▶ Problems to solve:
#1 Reproduce the Powerhouse album text word for word, everything from "Powerhouse is an" down to "God in Christ.".
#2 Carry on the Powerhouse album text, picking up right after its final sentence.

▶ Source extract:
|---|
Studio album by the Kinsey Report
- Released: March 5, 1991
- Genre: Blues, rock
- Label: Pointblank

The Kinsey Report chronology
| Midnight Drive (1989) | Powerhouse (1991) | Crossing Bridges (1993) |

= Powerhouse (Kinsey Report album) =

Powerhouse is an album by the American band the Kinsey Report, released on March 5, 1991. They supported it with North American tours that included a stint with labelmates Albert Collins and Larry McCray. The album was named for the Kinseys' grandfather's church, Powerhouse Church of God in Christ.

==Production==
The band incorporated more of the sounds of their previous work: hard rock from Ralph and Donald's band White Lightnin'; reggae from Donald's time with Peter Tosh and Bob Marley. Family patriarch Big Daddy Kinsey played guitar on "Good Mornin' Mississippi". "Keep On Moving" is about the father's journey from the Mississippi Delta to Gary, Indiana. "I'll Be Singing the Blues" addresses the homelessness crisis of the 1980s.
|---|
▶ Raw data:
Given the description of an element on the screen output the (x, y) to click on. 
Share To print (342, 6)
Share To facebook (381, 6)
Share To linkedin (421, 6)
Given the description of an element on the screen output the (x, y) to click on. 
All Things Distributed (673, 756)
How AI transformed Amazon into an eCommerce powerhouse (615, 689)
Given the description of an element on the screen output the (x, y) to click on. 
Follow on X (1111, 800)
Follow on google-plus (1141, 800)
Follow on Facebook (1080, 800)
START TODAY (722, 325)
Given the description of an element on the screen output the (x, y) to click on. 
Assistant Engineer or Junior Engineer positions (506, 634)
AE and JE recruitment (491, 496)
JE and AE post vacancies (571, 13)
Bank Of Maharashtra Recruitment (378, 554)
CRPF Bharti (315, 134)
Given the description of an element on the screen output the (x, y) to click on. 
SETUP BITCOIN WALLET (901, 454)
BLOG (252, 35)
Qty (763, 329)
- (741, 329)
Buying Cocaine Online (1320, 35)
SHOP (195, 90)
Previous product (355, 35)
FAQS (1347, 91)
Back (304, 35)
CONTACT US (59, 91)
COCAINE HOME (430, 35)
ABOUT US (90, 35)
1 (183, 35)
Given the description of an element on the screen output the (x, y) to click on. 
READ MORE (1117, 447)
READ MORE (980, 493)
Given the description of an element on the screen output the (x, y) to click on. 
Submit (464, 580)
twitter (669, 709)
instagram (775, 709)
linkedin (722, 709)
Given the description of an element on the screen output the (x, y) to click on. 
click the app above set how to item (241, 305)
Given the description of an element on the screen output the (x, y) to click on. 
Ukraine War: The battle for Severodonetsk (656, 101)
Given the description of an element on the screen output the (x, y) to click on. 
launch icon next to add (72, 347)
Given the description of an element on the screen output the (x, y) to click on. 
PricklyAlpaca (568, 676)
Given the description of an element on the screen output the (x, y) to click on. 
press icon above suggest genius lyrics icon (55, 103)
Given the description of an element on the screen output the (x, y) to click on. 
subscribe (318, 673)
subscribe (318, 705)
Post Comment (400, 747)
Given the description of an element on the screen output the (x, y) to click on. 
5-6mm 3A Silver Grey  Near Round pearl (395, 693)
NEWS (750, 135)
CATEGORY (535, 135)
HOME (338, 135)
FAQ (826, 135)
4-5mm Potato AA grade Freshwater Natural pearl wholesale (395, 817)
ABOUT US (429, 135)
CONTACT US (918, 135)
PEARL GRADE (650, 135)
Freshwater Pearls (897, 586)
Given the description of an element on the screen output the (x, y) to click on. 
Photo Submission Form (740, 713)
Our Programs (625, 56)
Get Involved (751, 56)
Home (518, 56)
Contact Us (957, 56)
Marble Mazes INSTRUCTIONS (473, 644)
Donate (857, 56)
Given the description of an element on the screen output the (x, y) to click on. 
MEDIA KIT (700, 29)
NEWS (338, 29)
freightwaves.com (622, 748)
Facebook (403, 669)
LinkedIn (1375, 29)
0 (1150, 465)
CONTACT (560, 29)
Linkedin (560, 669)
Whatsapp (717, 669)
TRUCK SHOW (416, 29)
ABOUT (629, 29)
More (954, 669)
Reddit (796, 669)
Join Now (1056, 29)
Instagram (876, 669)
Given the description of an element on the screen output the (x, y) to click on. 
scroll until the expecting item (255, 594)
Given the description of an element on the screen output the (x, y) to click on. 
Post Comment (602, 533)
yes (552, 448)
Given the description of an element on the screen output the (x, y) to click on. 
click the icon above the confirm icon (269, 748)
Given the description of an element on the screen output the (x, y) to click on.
|---|
▶ In response:
#1
Powerhouse is an album by the American band the Kinsey Report, released on March 5, 1991. They supported it with North American tours that included a stint with labelmates Albert Collins and Larry McCray. The album was named for the Kinseys' grandfather's church, Powerhouse Church of God in Christ.

#2
==Critical reception==

The Chicago Tribune said that the band has "a polished sound that spans classic Chicago blues, reggae ... and hard-driving modern rock." The Houston Post called them "a kind of Living Colour for folks who grew up listening to South Side Chicago blues." The Asbury Park Press concluded that the Kinsey Report "prove there are new ways to combine rock with blues without sounding like Eric Clapton retreads." The Philadelphia Inquirer panned the "serviceable" songs. The Buffalo News stated that "great chops don't necessarily mean compelling—much less moving—music."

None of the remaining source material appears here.